Een recente studie heeft aangetoond dat de samenstelling van de urinemicrobiome significant kan verschillen tussen kinderen met ADHD en gezonde kinderen. Deze bevinding opent de deur naar de ontwikkeling van urinemicrobiome als een mogelijke biomarker voor ADHD bij kinderen.
Hoewel ADHD meestal wordt gediagnosticeerd aan de hand van gedragsobservaties en vragenlijsten, is er groeiende belangstelling voor het vinden van objectieve biomarkers voor deze aandoening.
Recent onderzoek heeft zich gericht op de rol van de microbiome van het menselijk lichaam bij het ontstaan van verschillende gezondheidsproblemen, waaronder psychische aandoeningen. De microbiota-gut-brain axis, die de communicatie tussen de darmmicrobiota en het centrale zenuwstelsel reguleert, is het onderwerp van uitgebreid onderzoek geworden.
In deze nieuwe studie hebben onderzoekers gekeken naar de urinemicrobiome, ook wel de urobiome genoemd, als potentiële biomarker voor ADHD bij kinderen. Ze analyseerden urine monsters van jongens met ADHD en gezonde jongens en ontdekten opvallende verschillen in de samenstelling van de urobiome tussen de twee groepen.

**Fragmenten uit gegevens**

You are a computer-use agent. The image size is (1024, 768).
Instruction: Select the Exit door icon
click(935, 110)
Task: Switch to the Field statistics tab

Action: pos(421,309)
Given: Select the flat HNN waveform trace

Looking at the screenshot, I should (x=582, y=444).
* * *
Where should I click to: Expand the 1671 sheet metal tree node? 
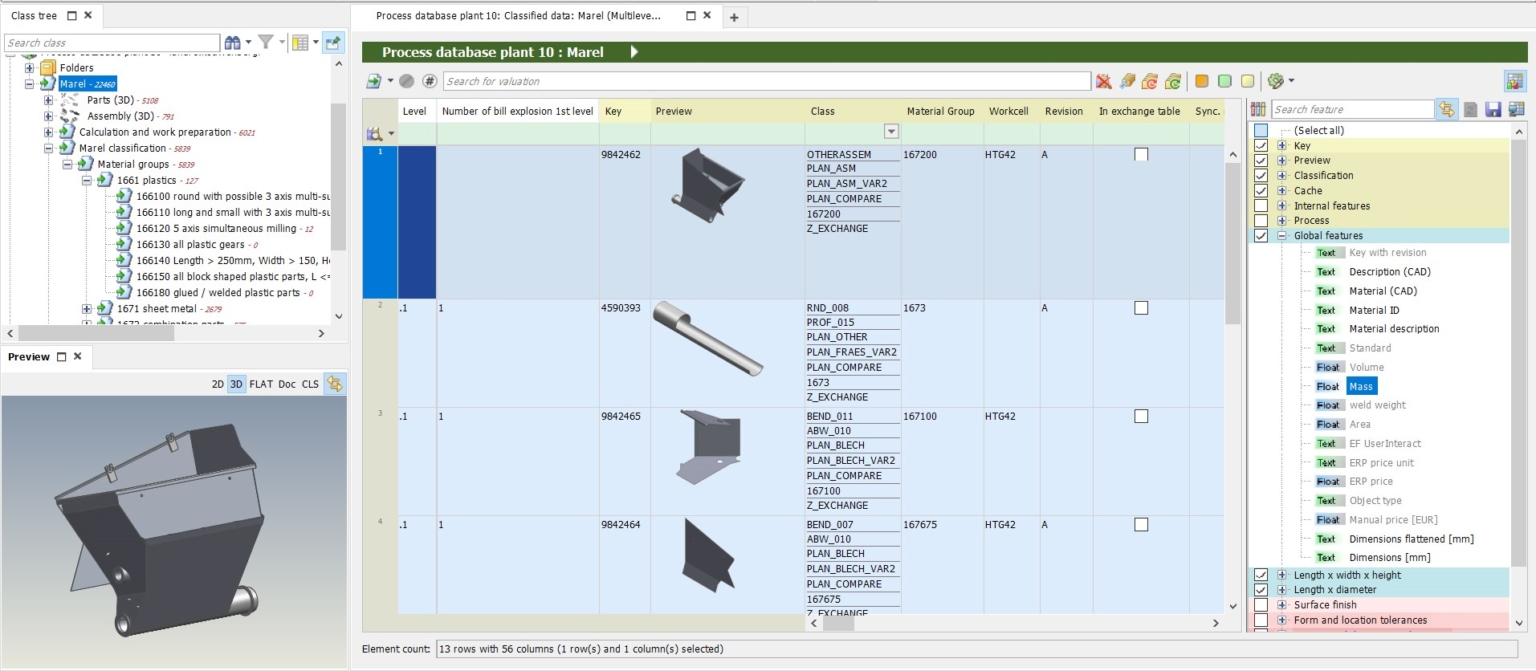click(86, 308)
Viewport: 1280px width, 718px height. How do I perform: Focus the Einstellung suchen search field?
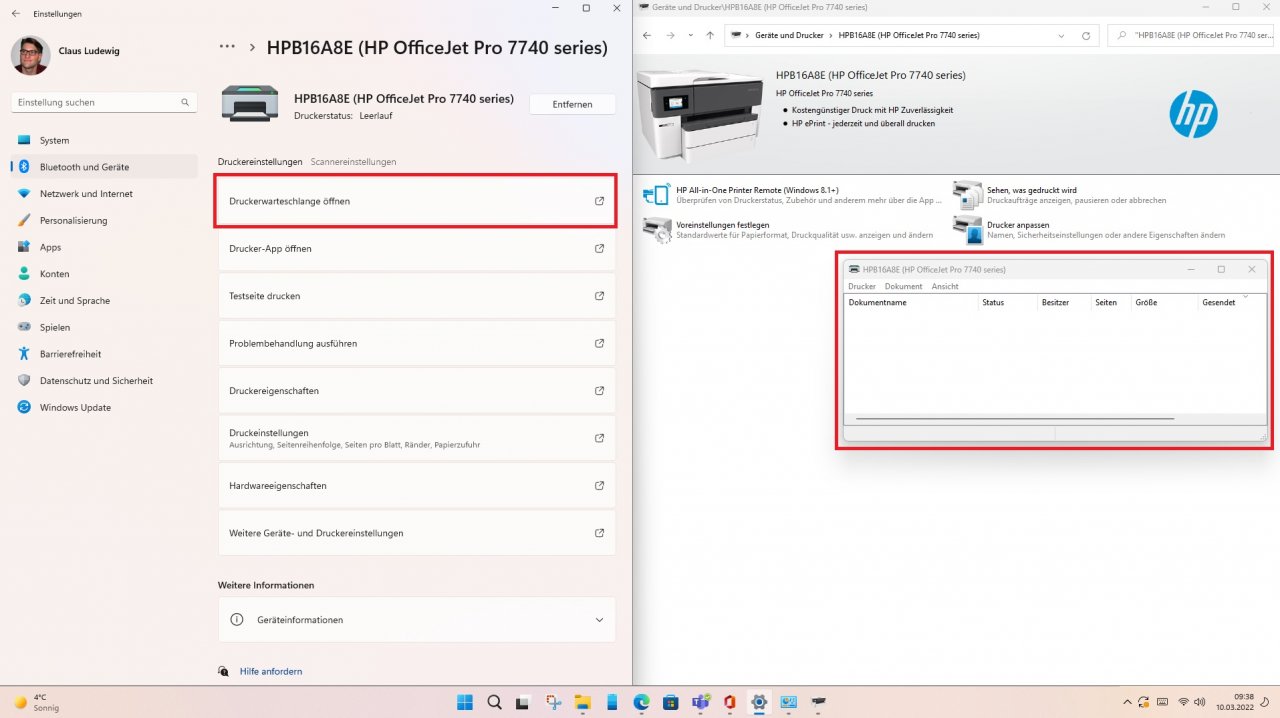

**Overzicht van taken**
1. Beantwoord op basis van de tekst over ADHD en de urinemicrobiome de volgende vragen:
(a) Hoe wordt ADHD meestal gediagnosticeerd?
(b) Wat reguleert de microbiota-gut-brain axis?
(c) Onder welke andere naam staat de urinemicrobiome bekend?
2. Geef een vervolg op de tekst over ADHD en de urinemicrobiome, beginnend na de laatste zin.

**Uitvoer op volgorde**
1.
(a) Aan de hand van gedragsobservaties en vragenlijsten.
(b) De communicatie tussen de darmmicrobiota en het centrale zenuwstelsel.
(c) De urobiome.

2.
Het veelvoorkomend misverstand dat urine volledig steriel is, is waarschijnlijk ontstaan doordat urine doorgaans geen grote concentraties schadelijke bacteriën bevat zoals je die in bijvoorbeeld ontlasting aantreft. In medische omgevingen wordt urine soms als “steriel” beschouwd voor bepaalde toepassingen, zoals bij urinemonsters voor laboratoriumonderzoek. Dit betekent echter niet dat er absoluut geen micro-organismen aanwezig zijn, maar eerder dat het aantal micro-organismen doorgaans laag genoeg is om als “niet-infectieus” te worden beschouwd.
Micro-organismen in urine kunnen afkomstig zijn uit verschillende delen van het urinewegstelsel of zelfs uit andere delen van het lichaam.
De resultaten toonden aan dat de jongens met ADHD een verminderde diversiteit hadden in hun urinemicrobiome in vergelijking met de gezonde jongens. Dit betekent dat er minder verschillende soorten bacteriën aanwezig waren in de urine van de ADHD-groep. Bovendien waren er significante verschillen in de samenstelling van de urobiome tussen de twee groepen.
Opvallend was dat bepaalde bacteriën en micro-organismen in verhoogde of verlaagde niveaus werden aangetroffen in de ADHD-groep in vergelijking met de controlegroep. Zo waren de phyla Firmicutes en Actinobacteriota, evenals de genera Ralstonia en Afipia, relatief overvloediger in de ADHD-groep. Aan de andere kant waren het phylum Proteobacteria en de genera Corynebacterium en Peptoniphilus overvloediger in de controle- (niet ADHD-)groep.
Bovendien toonde de studie aan dat het genus Afipia significante correlaties vertoonde met scores op gedragsbeoordelingsschalen die gerelateerd zijn aan ADHD-symptomen.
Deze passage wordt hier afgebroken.